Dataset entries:
↓↓↓

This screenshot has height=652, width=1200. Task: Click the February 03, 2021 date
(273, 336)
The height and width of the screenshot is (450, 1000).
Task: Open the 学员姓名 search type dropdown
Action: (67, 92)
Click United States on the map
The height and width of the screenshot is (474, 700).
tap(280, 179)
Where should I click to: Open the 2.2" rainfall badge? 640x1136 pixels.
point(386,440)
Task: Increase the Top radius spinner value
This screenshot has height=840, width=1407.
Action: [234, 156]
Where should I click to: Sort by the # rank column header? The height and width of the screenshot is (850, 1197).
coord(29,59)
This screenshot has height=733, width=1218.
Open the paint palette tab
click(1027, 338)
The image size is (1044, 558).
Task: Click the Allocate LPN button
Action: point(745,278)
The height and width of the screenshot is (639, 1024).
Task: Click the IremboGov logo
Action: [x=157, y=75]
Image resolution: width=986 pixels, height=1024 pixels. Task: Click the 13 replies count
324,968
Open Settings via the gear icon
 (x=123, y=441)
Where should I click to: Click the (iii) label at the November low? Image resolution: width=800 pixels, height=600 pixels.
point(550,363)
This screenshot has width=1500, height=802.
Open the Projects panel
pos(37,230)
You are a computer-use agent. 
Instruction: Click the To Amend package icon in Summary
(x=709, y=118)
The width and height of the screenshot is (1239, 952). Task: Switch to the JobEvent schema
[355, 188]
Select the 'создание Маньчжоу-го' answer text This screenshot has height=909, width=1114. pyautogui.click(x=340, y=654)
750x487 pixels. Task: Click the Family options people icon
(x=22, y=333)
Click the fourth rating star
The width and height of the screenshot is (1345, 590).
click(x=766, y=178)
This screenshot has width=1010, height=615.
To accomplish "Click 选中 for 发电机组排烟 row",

↑↑↑

Starting at the line that contains "Where should I click to: Click", quote each remaining line of the entries above, unchanged.

Where should I click to: Click the (iii) label at the November low? Image resolution: width=800 pixels, height=600 pixels.
point(550,363)
This screenshot has width=1500, height=802.
Open the Projects panel
pos(37,230)
You are a computer-use agent. 
Instruction: Click the To Amend package icon in Summary
(x=709, y=118)
The width and height of the screenshot is (1239, 952). Task: Switch to the JobEvent schema
[355, 188]
Select the 'создание Маньчжоу-го' answer text This screenshot has height=909, width=1114. pyautogui.click(x=340, y=654)
750x487 pixels. Task: Click the Family options people icon
(x=22, y=333)
Click the fourth rating star
The width and height of the screenshot is (1345, 590).
click(x=766, y=178)
This screenshot has width=1010, height=615.
To accomplish "Click 选中 for 发电机组排烟 row",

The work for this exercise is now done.